The Best of Times. . . and the Worst of Times. In Loving Memory.


This has been a crazy season in my life. Interviewing for residency has left my head spinning just about all the time! For about 3 months I just kept my suit case partially packed. I’ll admit some places I applied to just because I wanted to visit family or friends that lived in the area or thought a trip to the beach in December would be rather nice, however, most places I interviewed with were places I was seriously considering for the next 3 years of my life. It has been exhausting and yet very cool to travel and see new places and imagine myself living there and learning to become a pediatrician. Friday marked my final interview and with relief I headed home from New Jersey. I have been everywhere from Danville PA to Savannah GA and many places in between.  My first interview offer was in Galveston Texas, and though I tried several times to call the coordinator by the time I got through to her every interview spot had been filled. At the time, this did not seem like a big deal. I had only applied there in hopes to go visit my grandfather and his family who live outside of Houston. And even when that interview did not work out, I had almost determined in my mind that I would still go visit sometime this year. I had not seen them since I was very little.
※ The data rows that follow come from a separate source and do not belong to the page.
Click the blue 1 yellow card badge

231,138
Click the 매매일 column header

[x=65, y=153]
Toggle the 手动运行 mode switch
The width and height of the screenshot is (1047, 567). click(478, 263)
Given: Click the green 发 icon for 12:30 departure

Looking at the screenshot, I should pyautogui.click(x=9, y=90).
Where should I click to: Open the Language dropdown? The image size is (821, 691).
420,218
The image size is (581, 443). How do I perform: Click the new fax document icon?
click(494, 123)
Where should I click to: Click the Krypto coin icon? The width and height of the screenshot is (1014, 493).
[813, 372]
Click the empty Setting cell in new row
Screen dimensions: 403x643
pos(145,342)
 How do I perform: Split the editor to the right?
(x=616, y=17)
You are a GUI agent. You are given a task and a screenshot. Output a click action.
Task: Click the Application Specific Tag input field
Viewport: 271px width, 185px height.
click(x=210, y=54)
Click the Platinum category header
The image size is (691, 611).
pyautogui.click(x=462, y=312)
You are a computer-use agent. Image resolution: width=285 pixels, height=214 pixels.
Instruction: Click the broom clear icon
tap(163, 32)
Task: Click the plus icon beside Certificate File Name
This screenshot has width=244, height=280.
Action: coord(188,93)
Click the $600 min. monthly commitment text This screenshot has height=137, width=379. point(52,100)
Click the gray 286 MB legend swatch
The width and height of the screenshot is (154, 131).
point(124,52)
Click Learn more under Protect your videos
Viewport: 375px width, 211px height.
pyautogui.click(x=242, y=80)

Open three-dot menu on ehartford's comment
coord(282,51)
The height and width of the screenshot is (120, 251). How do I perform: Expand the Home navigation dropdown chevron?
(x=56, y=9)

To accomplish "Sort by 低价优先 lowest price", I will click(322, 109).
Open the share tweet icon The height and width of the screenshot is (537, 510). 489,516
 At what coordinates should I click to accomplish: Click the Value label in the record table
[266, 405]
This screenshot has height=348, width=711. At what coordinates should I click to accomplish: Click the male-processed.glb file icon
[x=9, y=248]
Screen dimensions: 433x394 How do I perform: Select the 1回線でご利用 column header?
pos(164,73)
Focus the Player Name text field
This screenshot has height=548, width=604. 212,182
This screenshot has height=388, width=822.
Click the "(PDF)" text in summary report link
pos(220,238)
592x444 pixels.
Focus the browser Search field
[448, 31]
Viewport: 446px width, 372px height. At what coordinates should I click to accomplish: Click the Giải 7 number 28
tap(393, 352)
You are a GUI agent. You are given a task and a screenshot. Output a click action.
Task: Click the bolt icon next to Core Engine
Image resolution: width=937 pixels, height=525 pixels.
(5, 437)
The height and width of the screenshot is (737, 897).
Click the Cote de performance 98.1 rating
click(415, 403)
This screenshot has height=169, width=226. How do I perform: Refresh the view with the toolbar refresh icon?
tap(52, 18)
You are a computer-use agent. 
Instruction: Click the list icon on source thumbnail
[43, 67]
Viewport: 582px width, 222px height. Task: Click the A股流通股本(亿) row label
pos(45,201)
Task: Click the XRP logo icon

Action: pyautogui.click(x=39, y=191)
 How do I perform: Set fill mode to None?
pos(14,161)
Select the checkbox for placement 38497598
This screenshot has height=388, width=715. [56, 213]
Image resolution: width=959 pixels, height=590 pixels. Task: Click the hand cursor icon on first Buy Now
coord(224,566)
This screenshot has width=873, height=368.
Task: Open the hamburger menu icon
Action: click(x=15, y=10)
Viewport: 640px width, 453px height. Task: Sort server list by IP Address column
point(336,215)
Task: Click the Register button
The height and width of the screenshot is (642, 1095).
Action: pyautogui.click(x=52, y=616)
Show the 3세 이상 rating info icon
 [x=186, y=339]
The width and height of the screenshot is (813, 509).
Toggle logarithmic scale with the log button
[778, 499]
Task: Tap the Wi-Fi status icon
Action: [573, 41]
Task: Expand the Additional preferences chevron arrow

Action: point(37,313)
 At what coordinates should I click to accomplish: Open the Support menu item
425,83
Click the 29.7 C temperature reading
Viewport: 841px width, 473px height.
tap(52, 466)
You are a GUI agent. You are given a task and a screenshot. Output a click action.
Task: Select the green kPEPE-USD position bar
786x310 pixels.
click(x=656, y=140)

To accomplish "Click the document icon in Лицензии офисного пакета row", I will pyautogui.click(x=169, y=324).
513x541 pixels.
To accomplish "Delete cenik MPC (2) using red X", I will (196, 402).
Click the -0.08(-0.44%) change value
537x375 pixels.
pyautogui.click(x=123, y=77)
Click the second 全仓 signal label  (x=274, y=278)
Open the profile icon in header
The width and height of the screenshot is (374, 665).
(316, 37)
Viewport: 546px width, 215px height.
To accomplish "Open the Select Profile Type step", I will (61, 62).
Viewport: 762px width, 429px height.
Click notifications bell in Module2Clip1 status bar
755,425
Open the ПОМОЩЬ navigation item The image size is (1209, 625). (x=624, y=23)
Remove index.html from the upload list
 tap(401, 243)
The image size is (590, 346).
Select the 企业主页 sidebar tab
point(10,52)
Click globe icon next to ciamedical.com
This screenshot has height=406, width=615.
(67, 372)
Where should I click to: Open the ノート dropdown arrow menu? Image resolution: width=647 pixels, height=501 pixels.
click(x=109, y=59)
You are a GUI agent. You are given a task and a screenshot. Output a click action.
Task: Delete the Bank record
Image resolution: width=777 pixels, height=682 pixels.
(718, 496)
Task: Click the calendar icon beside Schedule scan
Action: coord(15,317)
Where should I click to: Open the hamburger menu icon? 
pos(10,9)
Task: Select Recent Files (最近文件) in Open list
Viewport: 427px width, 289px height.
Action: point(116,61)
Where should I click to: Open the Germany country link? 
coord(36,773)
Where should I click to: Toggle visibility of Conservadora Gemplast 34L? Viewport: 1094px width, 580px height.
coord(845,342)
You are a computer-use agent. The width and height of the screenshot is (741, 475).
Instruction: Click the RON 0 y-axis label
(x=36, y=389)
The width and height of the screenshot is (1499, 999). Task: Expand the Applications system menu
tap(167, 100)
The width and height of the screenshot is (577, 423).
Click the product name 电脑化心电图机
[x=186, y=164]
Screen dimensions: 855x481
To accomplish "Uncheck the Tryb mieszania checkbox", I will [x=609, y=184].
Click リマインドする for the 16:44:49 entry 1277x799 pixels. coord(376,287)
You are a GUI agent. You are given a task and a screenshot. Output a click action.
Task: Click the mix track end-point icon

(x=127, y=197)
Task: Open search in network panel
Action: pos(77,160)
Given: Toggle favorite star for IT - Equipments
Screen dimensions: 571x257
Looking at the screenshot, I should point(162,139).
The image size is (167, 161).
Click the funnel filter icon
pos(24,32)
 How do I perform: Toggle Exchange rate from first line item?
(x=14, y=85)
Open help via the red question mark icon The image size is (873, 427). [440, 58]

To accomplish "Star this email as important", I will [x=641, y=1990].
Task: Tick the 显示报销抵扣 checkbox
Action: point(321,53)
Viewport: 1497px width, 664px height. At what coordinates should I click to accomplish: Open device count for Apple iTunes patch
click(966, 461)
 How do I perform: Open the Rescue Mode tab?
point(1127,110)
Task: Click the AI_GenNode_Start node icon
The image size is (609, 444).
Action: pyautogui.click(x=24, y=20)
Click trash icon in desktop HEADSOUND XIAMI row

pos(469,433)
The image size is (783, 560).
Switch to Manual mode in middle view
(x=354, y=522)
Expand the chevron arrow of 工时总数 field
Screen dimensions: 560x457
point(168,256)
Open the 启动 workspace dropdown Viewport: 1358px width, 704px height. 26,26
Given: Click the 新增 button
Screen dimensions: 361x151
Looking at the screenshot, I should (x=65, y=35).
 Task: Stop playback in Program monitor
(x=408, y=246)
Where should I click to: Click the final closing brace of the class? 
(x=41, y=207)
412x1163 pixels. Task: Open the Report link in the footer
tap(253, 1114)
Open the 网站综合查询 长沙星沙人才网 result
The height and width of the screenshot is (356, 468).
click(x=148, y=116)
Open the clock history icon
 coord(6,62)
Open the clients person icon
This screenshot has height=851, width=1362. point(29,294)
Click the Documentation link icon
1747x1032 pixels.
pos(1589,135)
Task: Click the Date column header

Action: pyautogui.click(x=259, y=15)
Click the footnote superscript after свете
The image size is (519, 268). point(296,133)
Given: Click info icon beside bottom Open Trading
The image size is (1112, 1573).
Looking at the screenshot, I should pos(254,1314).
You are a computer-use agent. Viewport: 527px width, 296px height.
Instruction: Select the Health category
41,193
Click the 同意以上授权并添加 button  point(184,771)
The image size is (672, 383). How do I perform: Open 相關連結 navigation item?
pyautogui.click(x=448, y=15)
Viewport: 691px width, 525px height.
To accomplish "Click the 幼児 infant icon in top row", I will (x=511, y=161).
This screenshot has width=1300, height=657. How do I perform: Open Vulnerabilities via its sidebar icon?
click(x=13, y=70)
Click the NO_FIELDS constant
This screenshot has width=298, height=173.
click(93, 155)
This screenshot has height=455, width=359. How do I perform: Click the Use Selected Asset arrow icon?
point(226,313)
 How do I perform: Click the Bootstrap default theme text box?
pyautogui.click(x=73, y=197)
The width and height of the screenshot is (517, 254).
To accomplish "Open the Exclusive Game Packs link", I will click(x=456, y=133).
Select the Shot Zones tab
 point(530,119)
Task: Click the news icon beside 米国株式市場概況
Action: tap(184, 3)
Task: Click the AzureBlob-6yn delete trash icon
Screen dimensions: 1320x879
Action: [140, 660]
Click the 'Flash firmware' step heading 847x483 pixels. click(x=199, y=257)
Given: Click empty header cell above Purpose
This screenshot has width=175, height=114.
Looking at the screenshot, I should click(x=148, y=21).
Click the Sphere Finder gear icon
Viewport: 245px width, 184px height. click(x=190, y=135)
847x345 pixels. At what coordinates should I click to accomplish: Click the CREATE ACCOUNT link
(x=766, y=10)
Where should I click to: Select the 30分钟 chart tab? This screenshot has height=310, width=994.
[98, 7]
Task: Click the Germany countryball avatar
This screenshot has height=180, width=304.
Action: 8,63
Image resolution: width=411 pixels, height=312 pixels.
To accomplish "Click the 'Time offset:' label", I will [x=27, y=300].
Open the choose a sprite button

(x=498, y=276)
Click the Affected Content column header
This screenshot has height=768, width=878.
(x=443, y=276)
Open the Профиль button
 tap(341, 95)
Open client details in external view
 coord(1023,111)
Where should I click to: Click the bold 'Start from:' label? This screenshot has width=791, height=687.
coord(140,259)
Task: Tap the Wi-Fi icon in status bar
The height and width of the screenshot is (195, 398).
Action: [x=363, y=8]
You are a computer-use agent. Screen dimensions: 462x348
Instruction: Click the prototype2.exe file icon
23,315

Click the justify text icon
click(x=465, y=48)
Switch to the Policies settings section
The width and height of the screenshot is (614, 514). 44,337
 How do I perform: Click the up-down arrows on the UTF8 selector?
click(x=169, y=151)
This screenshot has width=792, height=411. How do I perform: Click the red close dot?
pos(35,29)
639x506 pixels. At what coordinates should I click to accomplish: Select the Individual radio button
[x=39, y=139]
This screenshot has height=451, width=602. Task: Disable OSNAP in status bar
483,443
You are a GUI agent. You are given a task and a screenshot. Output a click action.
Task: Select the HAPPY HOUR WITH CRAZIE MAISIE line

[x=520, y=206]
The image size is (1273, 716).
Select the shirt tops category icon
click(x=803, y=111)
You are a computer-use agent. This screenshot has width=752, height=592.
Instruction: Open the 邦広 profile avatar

I always thought I would get a chance to sit down with him again and just talk. A chance to let him know we all forgave him long ago, a chance to tell him a little about me and make him feel like he was part of my life even though he really wasn’t. I thought I would have a chance to tell him how I admired him despite it all. This morning came with the cold realization that I will have no such chances. When I heard he had been in and out of the hospital several times with pneumonia that he couldn’t kick I knew he was dying, I just thought it would take a few months. When I heard he was living in the past and his mind was going I knew maybe a month. When I heard he went home on hospice I thought maybe a week. I thought I had time for at least a phone call. But today it was too late.
 

Granddad, this is Janie. I’m Gina’s 3rd. That visit to your ranch when I was young was one of the coolest things I have ever done. I always knew I was part Texan and that I would totally fit in Texas if the occasion presented itself. I rock my boots and jeans whenever possible and even a cowboy hat at times. I’m pretty sure that my desire to have a truck as my only vehicle comes from you. I hate that I haven’t seen you all these years. I’m not the little girl I once was; the one that went crazy with the face paint at the museum in Houston and came out looking like a piece of abstract art. I’ll actually be a doctor in a few months. I had always wished somehow you would be there for my graduation though I knew it was impossible with your health. You’ve missed a lot here, and I know we’ve missed a lot there. If you could’ve waited until I was a doctor then maybe I would have the money to fly us all out there. But I’m afraid I will miss your ceremony because it is so soon and so far away. This Christmas won’t be too different for us, because you’ve never been there for it. We don’t already have presents with your name on them under our tree like your other family does. We won’t have an empty chair at our dinner table. And yet, this Christmas will be very different for us. We love you grandad, and part of us left with you today. So we, along with your family in Texas, will have great pain and sorrow as we celebrate this season. But we will celebrate. Because the baby we are celebrating is our only hope, our only comfort, and our only peace. Because Jesus came I can live and continue on in the midst of pain. I so want to believe you’re there with Him, that you are with Mamaw and Uncle Bart worshiping God and dancing before His throne. But honestly, granddad, I didn’t know you well enough to know if you are. And that, I think, hurts the worst. I don’t know why God didn’t let me come to Texas for an interview this year so I could see you one last time, but I do know His way is good and perfect.  I love you, sir. And you will always be a hero in my book. Who knows, maybe one of these days I’ll actually make it back to Texas. But, I can assure you it won’t be the same. Rest in peace granddad, knowing you are loved much by many. I hope to see you again someday!